**** THE DATA

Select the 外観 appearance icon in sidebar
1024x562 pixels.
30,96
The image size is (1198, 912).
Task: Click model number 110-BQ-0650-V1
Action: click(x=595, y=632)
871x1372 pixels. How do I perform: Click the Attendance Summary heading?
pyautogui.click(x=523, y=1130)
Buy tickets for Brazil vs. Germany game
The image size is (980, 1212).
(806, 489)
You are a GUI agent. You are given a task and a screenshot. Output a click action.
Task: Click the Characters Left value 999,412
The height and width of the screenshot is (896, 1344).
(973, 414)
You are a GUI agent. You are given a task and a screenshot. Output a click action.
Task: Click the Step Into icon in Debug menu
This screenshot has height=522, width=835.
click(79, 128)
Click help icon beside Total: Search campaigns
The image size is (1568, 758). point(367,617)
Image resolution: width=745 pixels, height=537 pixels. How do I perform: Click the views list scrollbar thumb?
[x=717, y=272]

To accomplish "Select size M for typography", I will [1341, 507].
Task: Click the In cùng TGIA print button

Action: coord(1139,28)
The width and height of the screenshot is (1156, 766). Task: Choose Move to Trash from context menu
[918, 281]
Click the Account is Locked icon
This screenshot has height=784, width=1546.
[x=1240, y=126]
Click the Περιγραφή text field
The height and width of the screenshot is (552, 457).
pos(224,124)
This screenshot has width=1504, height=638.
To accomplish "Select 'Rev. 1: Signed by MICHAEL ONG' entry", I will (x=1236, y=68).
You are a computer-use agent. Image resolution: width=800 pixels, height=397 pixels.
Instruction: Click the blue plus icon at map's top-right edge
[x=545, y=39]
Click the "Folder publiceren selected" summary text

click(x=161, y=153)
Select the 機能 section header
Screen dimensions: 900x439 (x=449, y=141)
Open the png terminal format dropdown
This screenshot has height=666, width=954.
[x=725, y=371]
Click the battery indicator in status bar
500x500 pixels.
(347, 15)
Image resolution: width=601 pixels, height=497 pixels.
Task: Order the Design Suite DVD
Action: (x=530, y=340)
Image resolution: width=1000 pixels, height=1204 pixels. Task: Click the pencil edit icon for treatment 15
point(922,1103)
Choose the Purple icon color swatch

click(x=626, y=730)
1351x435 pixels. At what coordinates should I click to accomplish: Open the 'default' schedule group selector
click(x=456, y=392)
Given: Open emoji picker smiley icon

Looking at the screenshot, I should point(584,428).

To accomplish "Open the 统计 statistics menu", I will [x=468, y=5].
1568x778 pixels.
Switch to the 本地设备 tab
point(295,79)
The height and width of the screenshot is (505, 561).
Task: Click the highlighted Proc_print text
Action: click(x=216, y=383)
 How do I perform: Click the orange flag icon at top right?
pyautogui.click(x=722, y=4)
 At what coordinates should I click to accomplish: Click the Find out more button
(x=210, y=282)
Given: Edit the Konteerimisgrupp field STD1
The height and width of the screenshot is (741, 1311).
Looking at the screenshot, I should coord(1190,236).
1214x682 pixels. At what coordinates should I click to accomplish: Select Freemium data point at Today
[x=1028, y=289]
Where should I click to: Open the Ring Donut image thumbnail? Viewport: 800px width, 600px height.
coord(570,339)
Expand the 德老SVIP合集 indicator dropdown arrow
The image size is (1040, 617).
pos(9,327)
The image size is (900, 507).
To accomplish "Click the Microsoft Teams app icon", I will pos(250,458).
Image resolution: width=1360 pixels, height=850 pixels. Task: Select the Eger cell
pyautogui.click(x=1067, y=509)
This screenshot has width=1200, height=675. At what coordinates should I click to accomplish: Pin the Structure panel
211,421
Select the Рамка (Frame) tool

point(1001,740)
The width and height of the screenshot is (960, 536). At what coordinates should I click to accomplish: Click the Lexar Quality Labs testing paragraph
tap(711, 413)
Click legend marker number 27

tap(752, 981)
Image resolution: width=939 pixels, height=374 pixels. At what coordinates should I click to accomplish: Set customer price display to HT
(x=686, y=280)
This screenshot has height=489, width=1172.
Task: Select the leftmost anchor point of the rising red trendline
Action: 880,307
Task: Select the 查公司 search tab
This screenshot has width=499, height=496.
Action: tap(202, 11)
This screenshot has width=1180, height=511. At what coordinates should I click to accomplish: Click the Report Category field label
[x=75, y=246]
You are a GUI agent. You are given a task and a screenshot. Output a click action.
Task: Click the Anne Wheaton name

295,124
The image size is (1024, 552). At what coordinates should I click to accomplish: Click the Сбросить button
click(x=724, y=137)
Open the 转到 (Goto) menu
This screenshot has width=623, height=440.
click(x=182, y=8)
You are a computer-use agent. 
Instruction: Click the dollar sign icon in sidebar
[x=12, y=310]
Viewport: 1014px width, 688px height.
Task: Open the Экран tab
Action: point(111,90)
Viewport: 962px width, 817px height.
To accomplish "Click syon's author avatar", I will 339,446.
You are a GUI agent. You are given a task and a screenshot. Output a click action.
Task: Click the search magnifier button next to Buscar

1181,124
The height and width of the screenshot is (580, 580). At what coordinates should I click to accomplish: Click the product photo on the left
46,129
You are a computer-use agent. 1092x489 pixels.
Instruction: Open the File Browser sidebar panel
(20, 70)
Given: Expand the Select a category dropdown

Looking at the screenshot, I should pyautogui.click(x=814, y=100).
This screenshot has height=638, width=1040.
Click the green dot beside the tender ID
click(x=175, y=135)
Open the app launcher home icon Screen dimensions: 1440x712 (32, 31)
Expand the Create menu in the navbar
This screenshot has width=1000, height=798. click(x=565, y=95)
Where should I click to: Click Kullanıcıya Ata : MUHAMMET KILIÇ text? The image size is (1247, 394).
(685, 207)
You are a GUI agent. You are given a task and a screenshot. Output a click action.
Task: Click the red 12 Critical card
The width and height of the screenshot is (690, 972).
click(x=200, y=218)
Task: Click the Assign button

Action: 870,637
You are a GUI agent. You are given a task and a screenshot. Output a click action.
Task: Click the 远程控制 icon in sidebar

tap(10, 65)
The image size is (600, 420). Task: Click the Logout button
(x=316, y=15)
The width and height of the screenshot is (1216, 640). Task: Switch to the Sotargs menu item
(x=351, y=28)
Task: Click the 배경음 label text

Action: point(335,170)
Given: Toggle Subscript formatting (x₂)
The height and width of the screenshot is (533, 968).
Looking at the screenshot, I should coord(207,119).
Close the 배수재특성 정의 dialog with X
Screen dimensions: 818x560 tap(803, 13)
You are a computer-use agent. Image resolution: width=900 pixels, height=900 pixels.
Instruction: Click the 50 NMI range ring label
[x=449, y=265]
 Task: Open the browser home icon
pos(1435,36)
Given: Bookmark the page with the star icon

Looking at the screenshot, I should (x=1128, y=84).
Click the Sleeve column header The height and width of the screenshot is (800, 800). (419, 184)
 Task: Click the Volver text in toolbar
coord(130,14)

********

Reproduce, with both ends included, the lines from the one holding "Given: Bookmark the page with the star icon" to the end of the records above.

■ **EXERCISE ANSWER**
Given: Bookmark the page with the star icon

Looking at the screenshot, I should (x=1128, y=84).
Click the Sleeve column header The height and width of the screenshot is (800, 800). (419, 184)
 Task: Click the Volver text in toolbar
coord(130,14)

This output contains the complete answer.